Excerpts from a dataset
○ ○ ○ ○

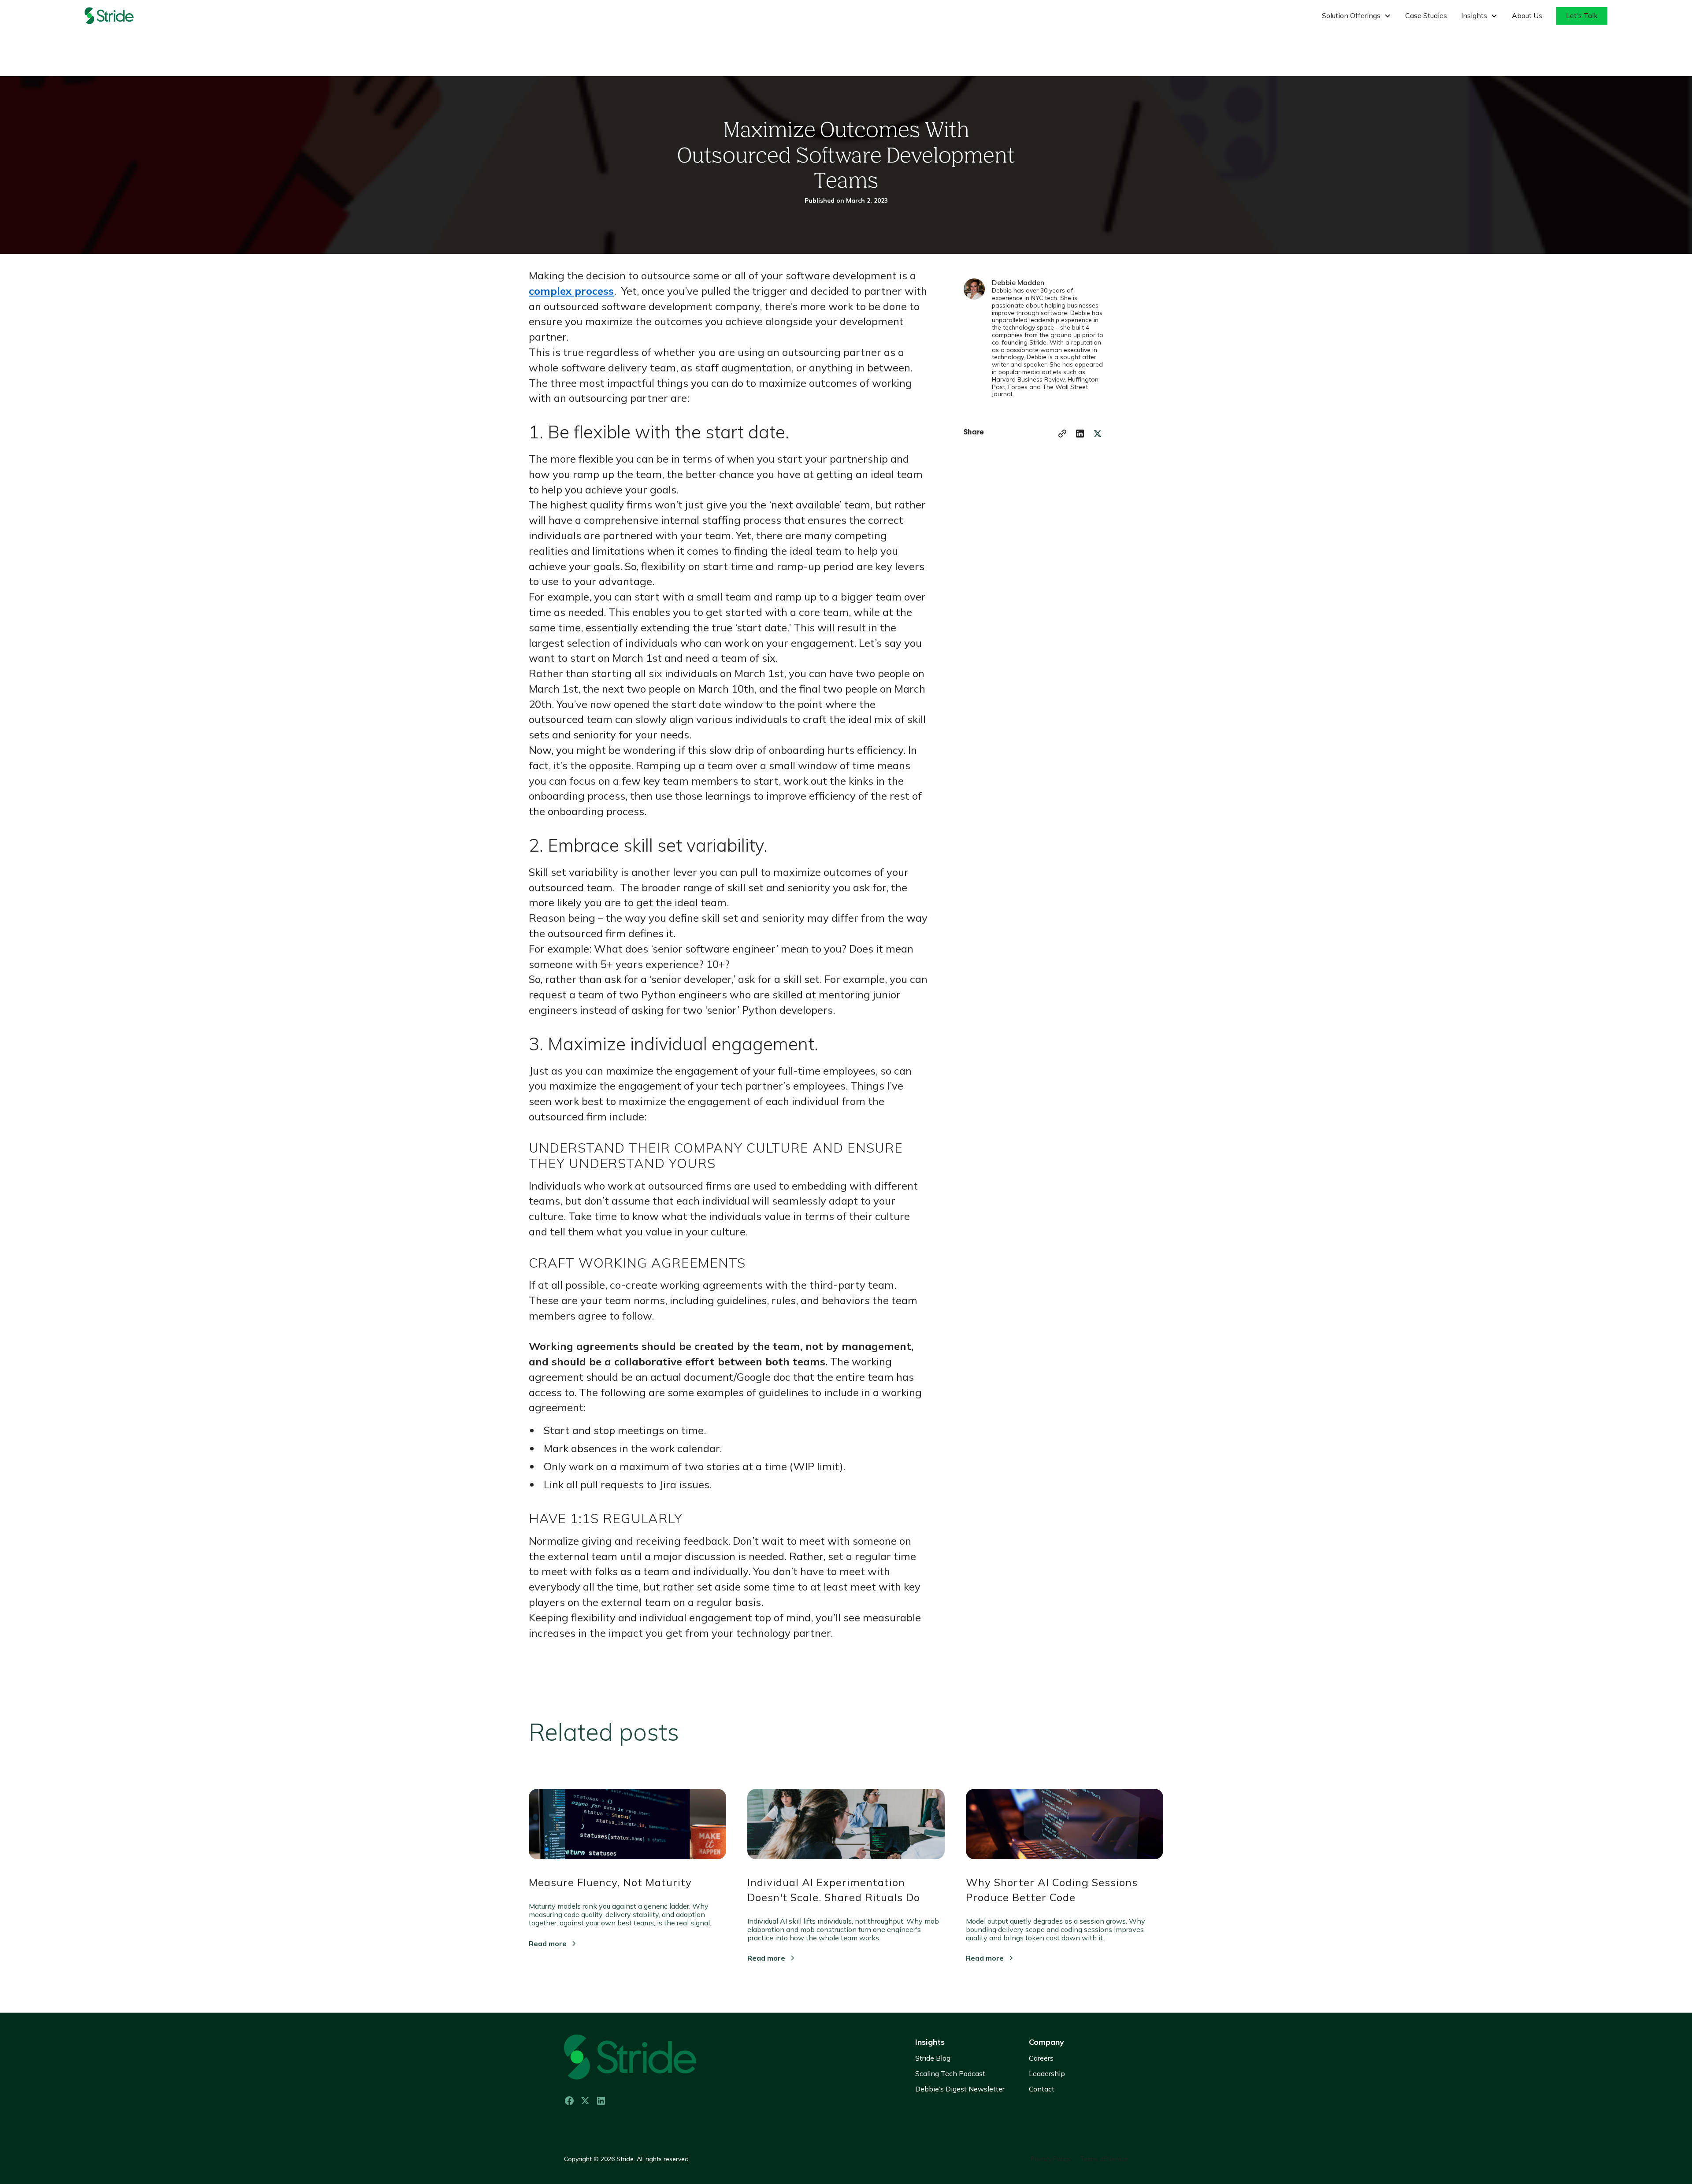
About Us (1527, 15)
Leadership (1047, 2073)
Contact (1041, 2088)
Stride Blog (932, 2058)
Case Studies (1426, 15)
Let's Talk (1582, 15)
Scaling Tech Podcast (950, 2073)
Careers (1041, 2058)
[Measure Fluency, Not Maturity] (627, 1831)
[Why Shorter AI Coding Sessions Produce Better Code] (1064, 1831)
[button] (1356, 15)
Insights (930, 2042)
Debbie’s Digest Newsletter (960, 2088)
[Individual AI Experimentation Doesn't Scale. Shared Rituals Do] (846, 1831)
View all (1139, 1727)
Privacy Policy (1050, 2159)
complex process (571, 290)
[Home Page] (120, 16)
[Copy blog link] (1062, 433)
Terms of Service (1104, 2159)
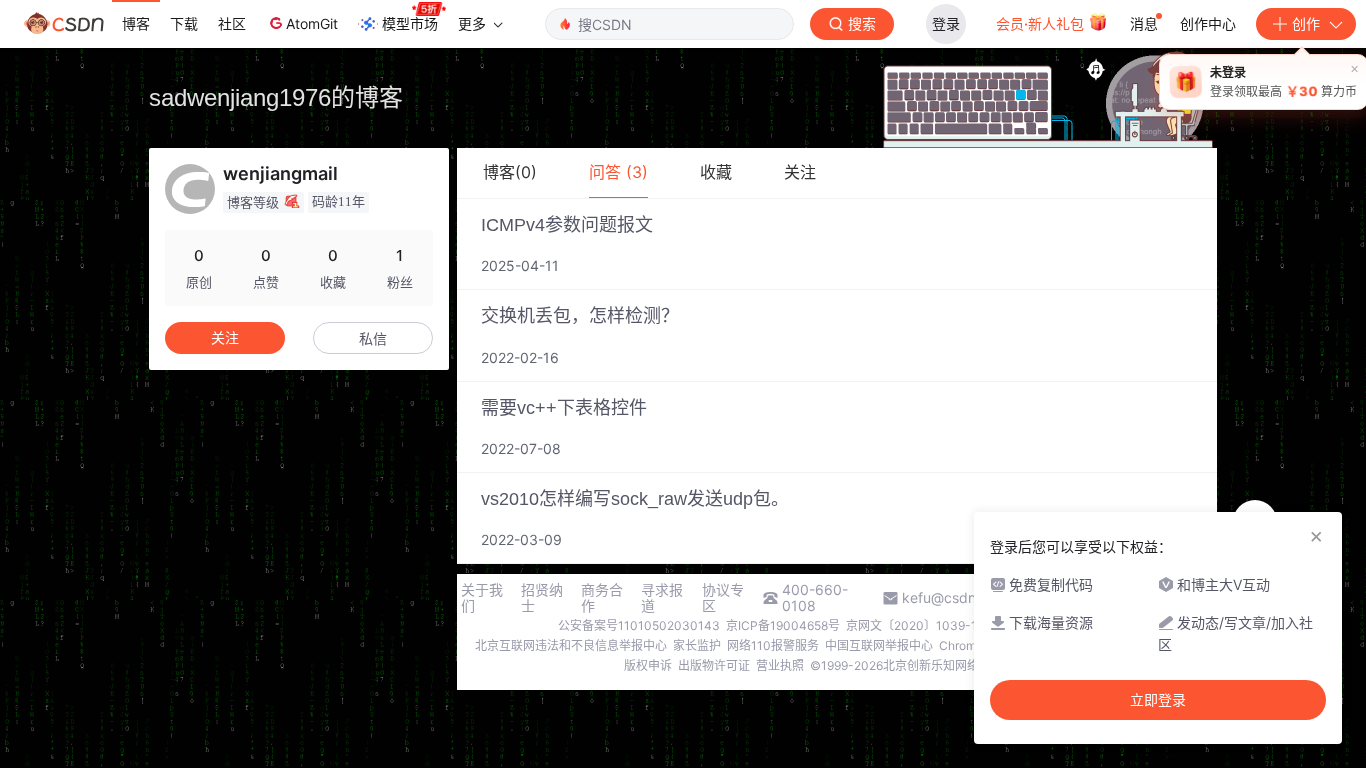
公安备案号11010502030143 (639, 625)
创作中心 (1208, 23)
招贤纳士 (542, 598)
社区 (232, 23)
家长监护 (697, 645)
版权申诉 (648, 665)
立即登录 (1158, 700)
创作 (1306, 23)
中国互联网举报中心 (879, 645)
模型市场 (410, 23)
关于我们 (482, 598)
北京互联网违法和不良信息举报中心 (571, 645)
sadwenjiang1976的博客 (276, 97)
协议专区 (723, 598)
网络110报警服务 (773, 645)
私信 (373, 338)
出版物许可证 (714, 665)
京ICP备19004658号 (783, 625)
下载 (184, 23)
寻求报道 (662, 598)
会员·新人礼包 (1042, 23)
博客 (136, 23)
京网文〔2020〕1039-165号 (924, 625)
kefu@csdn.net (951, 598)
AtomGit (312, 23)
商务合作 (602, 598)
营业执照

○ ○ ○ ○

The task ▸
Output the lines from the one with "立即登录 (1158, 700)" to the final line of the entries above, exactly as they stand, please, and nothing else.

Solution for this exercise ▸
立即登录 (1158, 700)
创作 (1306, 23)
中国互联网举报中心 (879, 645)
模型市场 (410, 23)
关于我们 (482, 598)
北京互联网违法和不良信息举报中心 (571, 645)
sadwenjiang1976的博客 (276, 97)
协议专区 (723, 598)
网络110报警服务 (773, 645)
私信 (373, 338)
出版物许可证 (714, 665)
京ICP备19004658号 (783, 625)
下载 (184, 23)
寻求报道 (662, 598)
会员·新人礼包 (1042, 23)
博客 (136, 23)
京网文〔2020〕1039-165号 (924, 625)
kefu@csdn.net (951, 598)
AtomGit (312, 23)
商务合作 (602, 598)
营业执照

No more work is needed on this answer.